For some years now, Phil Magness and myself have been working on improving the existing income inequality for the United States prior to World War II. One of the most important point we make concerns why we, as economists, ought to take data assumptions seriously. One of the most tenacious stylized facts (that we do not exactly dispute) is that income inequality in the United States has followed a U-curve trajectory over the 20th century. Income inequality was high in the early 1920s and descended gradually until the 1960s and then started to pick up again. That stylized fact comes from the work of Thomas Piketty and Emmanuel Saez with their data work (first image illustrated below). However, from the work of Auten and Splinter and Mechling et al. , we know that the increase post-1960 as measured by Piketty is somewhat overstated (see second image illustrated below). While the criticism suggest a milder post-1960 increase, me and Phil Magness believe that the real action is on the left side of the U-curve (pre-1960).
Why? Here is our case made simple: the IRS data used to measure inequality up to at least 1943 are deeply flawed. In another paper recently submitted, I made the argument that some of the assumptions made by Piketty and Saez had flaws. This did not question the validity of the data itself. We decided to use state-level income tax data from the IRS to compute the state-level inequality and compare them with state-income tax data (e.g. the IRS in Wisconsin versus Wisconsin’s own personal income tax data). What we found is that the IRS data overstates the level of inequality by appreciable proportions.
Why is that? There are two reasons. The first is that the federal tax system had wide fluctuations in tax rates between 1917 and 1943 which means wide fluctuations in tax compliance. Previous scholars such as Gene Smiley pointed out that when tax rates fell, compliance went up so that measured inequality went up. But measured inequality is not true inequality because “off-the-books” income (which was unmeasured) divorced true inequality from measured inequality. This is bound to generate false fluctuations in measurement as long as tax compliance was voluntary (which is true until 1943). State income taxes do not face that problem as their tax systems tended to be more stable throughout the period. The same is true with personal exemptions.

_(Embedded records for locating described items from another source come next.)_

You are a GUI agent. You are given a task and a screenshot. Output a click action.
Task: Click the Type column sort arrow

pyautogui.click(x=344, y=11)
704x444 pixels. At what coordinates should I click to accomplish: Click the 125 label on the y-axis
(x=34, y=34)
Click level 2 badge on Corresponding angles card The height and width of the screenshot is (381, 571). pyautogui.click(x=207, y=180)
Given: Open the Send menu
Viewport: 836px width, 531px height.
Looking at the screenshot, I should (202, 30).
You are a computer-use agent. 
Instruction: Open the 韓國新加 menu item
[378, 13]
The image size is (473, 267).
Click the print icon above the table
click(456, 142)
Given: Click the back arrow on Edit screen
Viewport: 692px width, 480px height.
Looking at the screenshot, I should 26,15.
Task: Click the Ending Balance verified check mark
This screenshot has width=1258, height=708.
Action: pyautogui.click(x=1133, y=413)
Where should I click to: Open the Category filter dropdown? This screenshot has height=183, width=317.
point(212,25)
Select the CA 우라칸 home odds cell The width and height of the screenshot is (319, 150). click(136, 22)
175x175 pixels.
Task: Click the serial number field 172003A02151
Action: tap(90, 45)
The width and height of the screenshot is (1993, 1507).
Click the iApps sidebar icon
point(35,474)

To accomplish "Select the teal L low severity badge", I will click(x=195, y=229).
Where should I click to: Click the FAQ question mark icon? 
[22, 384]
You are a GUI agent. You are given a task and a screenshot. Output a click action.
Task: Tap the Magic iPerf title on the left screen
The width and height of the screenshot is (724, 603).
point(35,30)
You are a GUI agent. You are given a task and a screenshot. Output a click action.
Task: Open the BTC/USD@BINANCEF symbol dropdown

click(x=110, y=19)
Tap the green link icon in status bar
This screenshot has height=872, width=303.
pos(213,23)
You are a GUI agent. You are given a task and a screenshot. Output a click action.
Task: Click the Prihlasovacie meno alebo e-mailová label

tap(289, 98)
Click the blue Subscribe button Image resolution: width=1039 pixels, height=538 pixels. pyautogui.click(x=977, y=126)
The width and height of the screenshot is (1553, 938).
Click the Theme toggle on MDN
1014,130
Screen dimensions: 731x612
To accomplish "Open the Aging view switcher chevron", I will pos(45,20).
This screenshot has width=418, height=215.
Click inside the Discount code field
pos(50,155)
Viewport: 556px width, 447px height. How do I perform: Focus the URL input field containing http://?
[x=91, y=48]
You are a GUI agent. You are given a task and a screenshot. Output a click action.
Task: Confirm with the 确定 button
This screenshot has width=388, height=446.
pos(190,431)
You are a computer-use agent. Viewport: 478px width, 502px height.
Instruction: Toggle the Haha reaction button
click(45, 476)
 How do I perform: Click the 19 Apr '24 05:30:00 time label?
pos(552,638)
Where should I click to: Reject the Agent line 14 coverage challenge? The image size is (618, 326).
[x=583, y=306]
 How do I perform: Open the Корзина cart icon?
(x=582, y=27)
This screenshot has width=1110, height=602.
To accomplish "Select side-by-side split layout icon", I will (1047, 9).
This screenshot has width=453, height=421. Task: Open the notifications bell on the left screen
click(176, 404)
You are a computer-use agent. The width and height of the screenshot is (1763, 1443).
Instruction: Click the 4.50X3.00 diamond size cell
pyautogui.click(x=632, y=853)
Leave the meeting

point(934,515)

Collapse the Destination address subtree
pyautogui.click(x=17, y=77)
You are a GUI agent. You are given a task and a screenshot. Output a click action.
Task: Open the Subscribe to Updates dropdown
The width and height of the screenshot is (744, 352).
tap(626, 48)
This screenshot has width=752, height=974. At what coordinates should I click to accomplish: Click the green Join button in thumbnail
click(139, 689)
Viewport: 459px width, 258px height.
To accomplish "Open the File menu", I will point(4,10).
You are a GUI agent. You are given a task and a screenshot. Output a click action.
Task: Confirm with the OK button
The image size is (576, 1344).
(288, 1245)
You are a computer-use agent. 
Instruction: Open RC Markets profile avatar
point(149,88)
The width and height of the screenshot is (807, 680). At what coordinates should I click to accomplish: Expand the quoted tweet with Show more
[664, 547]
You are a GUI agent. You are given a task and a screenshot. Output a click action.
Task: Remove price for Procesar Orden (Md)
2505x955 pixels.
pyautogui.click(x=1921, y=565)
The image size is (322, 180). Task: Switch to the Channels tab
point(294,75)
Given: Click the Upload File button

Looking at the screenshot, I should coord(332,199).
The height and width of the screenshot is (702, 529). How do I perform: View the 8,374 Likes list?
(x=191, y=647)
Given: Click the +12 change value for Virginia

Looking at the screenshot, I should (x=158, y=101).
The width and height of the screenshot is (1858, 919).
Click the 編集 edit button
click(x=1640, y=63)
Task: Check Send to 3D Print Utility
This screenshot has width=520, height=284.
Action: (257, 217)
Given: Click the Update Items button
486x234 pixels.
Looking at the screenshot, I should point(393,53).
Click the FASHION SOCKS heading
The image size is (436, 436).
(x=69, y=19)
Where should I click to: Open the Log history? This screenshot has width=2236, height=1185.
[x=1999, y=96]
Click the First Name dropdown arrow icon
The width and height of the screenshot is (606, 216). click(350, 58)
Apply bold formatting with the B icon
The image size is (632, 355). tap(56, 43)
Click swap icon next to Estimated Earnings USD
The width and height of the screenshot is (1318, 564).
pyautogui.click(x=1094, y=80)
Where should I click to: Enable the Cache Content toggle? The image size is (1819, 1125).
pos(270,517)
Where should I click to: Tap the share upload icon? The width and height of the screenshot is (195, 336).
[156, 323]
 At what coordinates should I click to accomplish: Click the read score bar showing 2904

The second reason speaks to the manner the federal data is presented. The IRS created wide categories with the numbers of taxpayers according to net taxable income (rather than gross income) in each categories. For example, the categories go from 0$ to 1,000$ per filler and then increase by slice of 1,000$ until 10,000$ and then by slices of 5,000$ etc. This makes it hard to pinpoint where to start each the calculations for each of the fractiles of top earners. This is not true of all state income tax systems. For example, Delaware sliced the data by categories of 100$ and 500$ instead. Thus, we can more easily pinpoint the two. More importantly, most state-income tax systems reported the breakdown both for net taxable and gross income. This is crucial because Piketty and Saez need to adjust the pre-1943 IRS data – which are in net income – to that they can tie properly with the post-1943 IRS data – which are in adjusted gross income. Absent this correction, they would get an artificial increase in inequality in 1943. The problem is that the data for this adjustment is scant and their proposed solution has not been subjected to validation.
What do our data say? We compared them to the work of Mark Frank et al. who used the same methodology and Piketty Saez but at the state-level using the same sources. The image below pretty much sums it up! If the points are above the red line, the IRS data overestimates inequality. If below, the IRS underestimates. Overall, the bias tends towards overestimation. In fact, when we investigated all of the points separately, we found that those below the red line result merely from the way that Delaware’s (DE) was adjusted to convert net income into gross income. When we compared only net income-based measures of inequality, none are below the red line except Delaware from 1929 to 1931 (and by much smaller margins than shown in the figure below).
In our paper, we highlight how the state-level data is conceptually superior to the federal-level data. The problem that we face is that we cannot convert those measures into adjustments for the national level of inequality. All that our data do is suggest which way the bias cuts. While we find this unfortunate, we highlight that this would unavoidably alter the left side of the curve in the first graph of this blog post. The initial level of inequality would be less than it is now. Thus, combining this with the criticisms made for the post-1960 era, we may be in presence of a U-curve that looks more like a shallow tea saucer than the pronounced U-curve generally highlighted. The U-curve form is not invalidated (i.e. is it a quadratic-looking function of time or not), but the shape of the curve’s tails is dramatically changed.
5 thoughts on “Interwar US inequality data are deeply flawed”
“While the criticism suggest a milder post-1960 increase, me and Phil Magness believe that…”
“…me and Phil…”?
What? Did you skip third grade? It seems you did or you’d know that the correct way to phrase that would have been “…Phil and I…” This sort of abuse of the language makes it difficult to take the content of your observations seriously.
That English might not be your primary language is no excuse. Surely you could have found a proofreader who was proficient in English.
(I won’t be so pedantic as to point out that your prior “…Phil Magness and myself…” could be more succinctly phrased as “…Phil and I…”)
That’s perfectly good English, Henry. Sheesh. Were you taught grammar in a barn in Ohio or something?